The American Kennel Club Museum of the Dog reopened in New York City on Friday, after spending decades on the outskirts of St. Louis.
Located on Bark, er, Park Avenue in midtown Manhattan, the museum's collection includes a terracotta dog paw print that dates back to the Roman empire, a dog-pulled cart from the Victorian era and an extensive array of canine fine art.
Painted pooches like Millie Bush, who belonged to former president George H. W. Bush, adorn the walls, showing just how prominent our beloved pets can be.
The museum incorporates modern touches, too. There are interactive kiosks for visitors to match their facial features to a dog breed; to swipe and learn about the AKC's 193 recognized breeds; and to practice dog training with a virtual puppy. Part of the museum space will also serve as a studio for American Kennel Club TV.

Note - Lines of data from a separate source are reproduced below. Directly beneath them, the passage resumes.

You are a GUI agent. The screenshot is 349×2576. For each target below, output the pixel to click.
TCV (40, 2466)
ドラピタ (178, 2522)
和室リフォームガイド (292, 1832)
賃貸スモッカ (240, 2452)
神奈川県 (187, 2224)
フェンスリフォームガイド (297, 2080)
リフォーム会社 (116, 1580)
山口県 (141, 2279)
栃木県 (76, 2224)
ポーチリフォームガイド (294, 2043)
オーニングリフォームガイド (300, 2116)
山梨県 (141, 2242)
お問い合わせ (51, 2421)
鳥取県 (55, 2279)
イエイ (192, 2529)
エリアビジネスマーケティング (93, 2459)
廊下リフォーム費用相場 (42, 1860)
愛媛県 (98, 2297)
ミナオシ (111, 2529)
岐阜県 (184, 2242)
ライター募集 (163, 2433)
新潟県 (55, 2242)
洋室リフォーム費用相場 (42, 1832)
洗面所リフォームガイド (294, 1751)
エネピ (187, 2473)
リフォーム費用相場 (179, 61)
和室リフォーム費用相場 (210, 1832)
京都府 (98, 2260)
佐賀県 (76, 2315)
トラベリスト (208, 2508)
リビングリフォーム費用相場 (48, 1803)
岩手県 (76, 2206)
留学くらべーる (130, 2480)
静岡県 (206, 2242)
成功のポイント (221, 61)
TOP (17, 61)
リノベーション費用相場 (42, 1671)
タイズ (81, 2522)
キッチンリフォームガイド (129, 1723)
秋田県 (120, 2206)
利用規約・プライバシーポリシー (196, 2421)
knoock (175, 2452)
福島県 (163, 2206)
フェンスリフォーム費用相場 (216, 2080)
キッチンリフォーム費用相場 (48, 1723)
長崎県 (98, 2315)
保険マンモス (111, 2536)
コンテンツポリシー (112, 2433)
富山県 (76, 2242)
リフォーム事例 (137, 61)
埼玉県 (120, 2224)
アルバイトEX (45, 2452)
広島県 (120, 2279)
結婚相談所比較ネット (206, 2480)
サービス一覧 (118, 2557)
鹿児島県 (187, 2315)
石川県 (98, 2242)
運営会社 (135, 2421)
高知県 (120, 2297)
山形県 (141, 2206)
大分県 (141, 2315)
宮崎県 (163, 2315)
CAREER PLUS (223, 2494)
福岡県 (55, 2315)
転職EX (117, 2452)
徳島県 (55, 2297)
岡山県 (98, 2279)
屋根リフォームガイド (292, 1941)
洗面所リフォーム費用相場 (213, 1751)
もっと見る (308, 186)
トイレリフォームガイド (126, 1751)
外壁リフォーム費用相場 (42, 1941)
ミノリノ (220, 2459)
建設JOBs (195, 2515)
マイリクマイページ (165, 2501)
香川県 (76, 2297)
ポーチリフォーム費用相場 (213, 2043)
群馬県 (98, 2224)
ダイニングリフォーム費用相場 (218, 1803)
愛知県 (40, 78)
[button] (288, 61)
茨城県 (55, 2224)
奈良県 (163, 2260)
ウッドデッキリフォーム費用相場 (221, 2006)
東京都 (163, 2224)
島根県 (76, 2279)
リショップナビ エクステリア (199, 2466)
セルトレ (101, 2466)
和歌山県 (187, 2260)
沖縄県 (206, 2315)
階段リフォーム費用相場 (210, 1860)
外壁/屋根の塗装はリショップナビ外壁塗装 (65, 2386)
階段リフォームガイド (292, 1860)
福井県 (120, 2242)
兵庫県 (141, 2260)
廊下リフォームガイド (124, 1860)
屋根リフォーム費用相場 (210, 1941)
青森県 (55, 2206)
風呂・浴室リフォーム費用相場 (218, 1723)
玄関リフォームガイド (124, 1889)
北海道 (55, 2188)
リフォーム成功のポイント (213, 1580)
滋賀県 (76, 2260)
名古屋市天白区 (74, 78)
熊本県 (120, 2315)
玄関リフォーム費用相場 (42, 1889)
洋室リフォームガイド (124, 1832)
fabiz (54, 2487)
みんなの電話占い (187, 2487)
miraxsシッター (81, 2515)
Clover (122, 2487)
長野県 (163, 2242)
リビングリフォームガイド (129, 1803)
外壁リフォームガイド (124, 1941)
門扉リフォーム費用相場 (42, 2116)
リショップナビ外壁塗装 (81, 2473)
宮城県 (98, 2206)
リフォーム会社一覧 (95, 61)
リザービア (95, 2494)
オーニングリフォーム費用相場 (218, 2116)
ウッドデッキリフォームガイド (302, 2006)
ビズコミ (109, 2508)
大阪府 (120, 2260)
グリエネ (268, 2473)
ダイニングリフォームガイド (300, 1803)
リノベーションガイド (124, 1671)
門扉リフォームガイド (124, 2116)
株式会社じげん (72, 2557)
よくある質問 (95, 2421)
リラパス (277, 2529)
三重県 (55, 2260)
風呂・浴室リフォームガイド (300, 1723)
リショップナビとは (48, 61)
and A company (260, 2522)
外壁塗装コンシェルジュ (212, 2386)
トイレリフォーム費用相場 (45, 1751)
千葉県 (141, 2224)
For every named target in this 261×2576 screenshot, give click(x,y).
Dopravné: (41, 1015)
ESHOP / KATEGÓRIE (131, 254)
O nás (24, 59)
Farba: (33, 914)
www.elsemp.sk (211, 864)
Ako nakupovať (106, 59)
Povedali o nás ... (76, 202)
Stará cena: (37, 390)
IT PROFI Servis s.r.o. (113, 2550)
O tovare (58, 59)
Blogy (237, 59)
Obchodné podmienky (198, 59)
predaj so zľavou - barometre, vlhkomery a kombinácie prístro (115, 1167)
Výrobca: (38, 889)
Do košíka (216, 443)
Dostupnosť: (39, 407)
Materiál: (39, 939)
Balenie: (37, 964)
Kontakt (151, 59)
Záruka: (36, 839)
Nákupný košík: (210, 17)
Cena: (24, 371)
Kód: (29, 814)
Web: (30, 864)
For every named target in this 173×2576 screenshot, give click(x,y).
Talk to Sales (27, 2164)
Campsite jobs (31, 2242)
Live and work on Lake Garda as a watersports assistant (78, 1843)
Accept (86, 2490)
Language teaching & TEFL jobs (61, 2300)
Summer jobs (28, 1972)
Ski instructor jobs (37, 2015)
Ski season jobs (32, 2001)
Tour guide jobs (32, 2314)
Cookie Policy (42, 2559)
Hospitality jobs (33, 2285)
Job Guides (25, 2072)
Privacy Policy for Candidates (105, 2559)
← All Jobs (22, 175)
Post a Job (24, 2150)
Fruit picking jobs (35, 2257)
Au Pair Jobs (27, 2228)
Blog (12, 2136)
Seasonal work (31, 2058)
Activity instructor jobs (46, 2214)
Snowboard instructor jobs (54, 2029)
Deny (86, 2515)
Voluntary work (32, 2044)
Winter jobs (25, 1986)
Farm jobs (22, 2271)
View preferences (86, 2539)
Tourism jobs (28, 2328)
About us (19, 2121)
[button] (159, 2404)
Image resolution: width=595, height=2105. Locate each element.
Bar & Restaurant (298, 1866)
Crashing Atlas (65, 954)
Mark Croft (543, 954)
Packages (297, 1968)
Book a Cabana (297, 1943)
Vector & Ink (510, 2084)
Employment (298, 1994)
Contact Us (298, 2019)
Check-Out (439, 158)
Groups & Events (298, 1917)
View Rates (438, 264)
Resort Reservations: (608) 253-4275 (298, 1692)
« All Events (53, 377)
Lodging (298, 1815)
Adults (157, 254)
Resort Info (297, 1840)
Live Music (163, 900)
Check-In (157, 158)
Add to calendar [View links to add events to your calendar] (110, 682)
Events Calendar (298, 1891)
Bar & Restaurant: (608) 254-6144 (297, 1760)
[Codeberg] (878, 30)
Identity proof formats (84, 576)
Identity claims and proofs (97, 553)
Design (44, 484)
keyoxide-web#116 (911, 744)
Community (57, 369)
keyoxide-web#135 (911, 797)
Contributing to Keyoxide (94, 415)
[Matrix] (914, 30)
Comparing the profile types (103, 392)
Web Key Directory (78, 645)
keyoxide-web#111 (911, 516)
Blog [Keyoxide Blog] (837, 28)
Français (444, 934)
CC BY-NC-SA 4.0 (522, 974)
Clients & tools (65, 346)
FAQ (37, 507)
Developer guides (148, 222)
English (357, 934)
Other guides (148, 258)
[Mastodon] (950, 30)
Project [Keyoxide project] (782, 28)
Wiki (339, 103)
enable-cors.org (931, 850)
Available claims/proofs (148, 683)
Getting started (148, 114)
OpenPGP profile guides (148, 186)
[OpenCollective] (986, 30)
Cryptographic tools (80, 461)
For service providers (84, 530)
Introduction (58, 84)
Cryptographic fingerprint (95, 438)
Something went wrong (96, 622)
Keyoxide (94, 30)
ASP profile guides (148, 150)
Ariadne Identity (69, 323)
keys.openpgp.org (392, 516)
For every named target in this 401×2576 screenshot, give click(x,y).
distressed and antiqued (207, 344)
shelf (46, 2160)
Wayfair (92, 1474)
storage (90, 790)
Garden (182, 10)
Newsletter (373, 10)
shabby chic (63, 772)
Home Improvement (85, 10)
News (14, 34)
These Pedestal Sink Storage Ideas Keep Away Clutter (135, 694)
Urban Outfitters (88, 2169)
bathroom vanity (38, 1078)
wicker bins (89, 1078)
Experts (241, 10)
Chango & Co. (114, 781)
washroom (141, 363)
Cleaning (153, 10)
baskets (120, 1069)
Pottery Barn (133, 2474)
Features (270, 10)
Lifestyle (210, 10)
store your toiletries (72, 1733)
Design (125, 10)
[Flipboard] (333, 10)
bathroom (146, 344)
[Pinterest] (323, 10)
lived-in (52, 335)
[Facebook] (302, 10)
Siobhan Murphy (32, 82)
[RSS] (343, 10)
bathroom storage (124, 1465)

The backdrop of the museum is a library with the over 42,000 books for guests to learn more about different breeds or just canines in general.
Executive Director Alan Fausel, an art curator and appraiser, told the Associated Press that the museum hopes to give visitors "an understanding of the history of dogs, how they came to be in such different variety."
The museum originally opened in 1982 at the old AKC headquarters on Madison Ave. But due to limited space and inadequate financial support, the museum relocated to a mansion in St. Louis, according to a 1986 New York Times interview with a former museum spokeswoman.
Now the dog museum has found its way back home, reuniting with the AKC under one roof.
Brandi Hunter, the vice president of public relations and communications for the American Kennel Club, says the club hopes the move will boost museum attendance and put the collection back on the world stage.
"We know how much New Yorkers love their dogs, and we're very excited to educate them more about their dogs and help them discover new dog breeds they've never heard of before," Hunter says.
One such new dog breed is the Nederlandse Kooikerhondje, she says, a small spaniel-type dog that visitors can learn more about on the museum's "Meet the Breeds" kiosk.
Overall, the museum collection boasts about 200 pieces that puts man's best friend on full display. But leave your good boys and girls home — the museum is for humans only. (Service animals are allowed inside.)